### [Exercise description]
From the line that contains "Where should I" to the last line of the data below, transcribe every line exactly. Do not include the pictures.
--------------------------------
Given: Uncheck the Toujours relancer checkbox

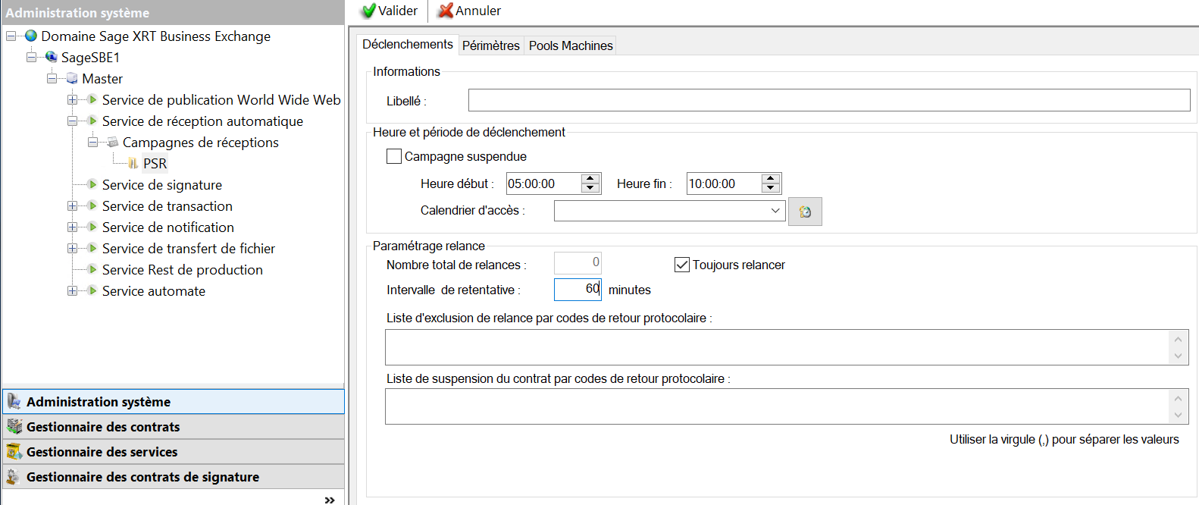Looking at the screenshot, I should (x=682, y=265).
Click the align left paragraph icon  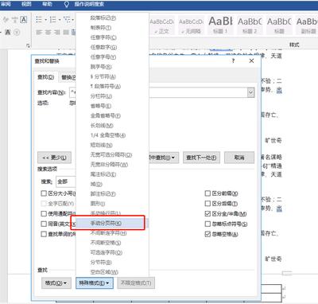point(39,33)
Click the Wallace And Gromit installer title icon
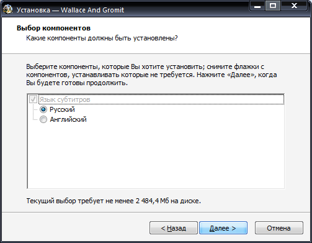The image size is (312, 243). click(8, 10)
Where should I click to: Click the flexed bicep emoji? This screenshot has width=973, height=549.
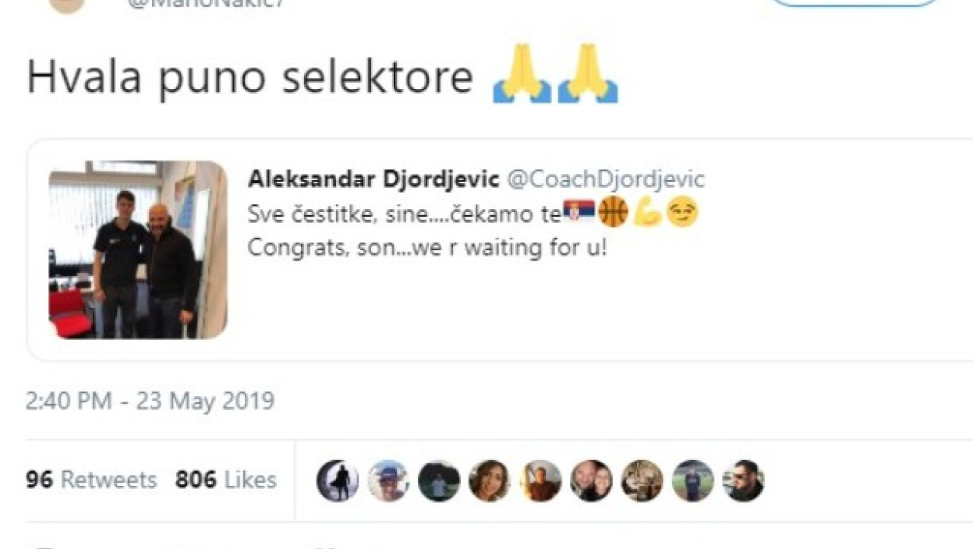[647, 212]
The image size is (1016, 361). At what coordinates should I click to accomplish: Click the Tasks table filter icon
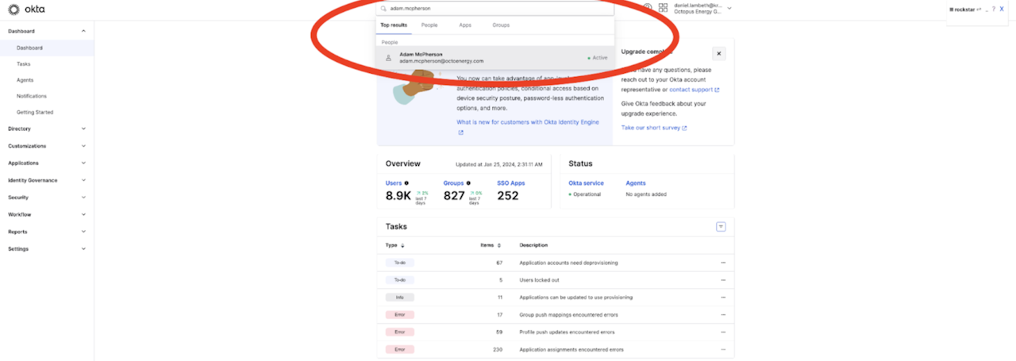721,227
--------------------------------
### [Exercise solution]
Where should I click to: Click the flexed bicep emoji? This screenshot has width=973, height=549.
[647, 212]
The image size is (1016, 361). At what coordinates should I click to accomplish: Click the Tasks table filter icon
721,227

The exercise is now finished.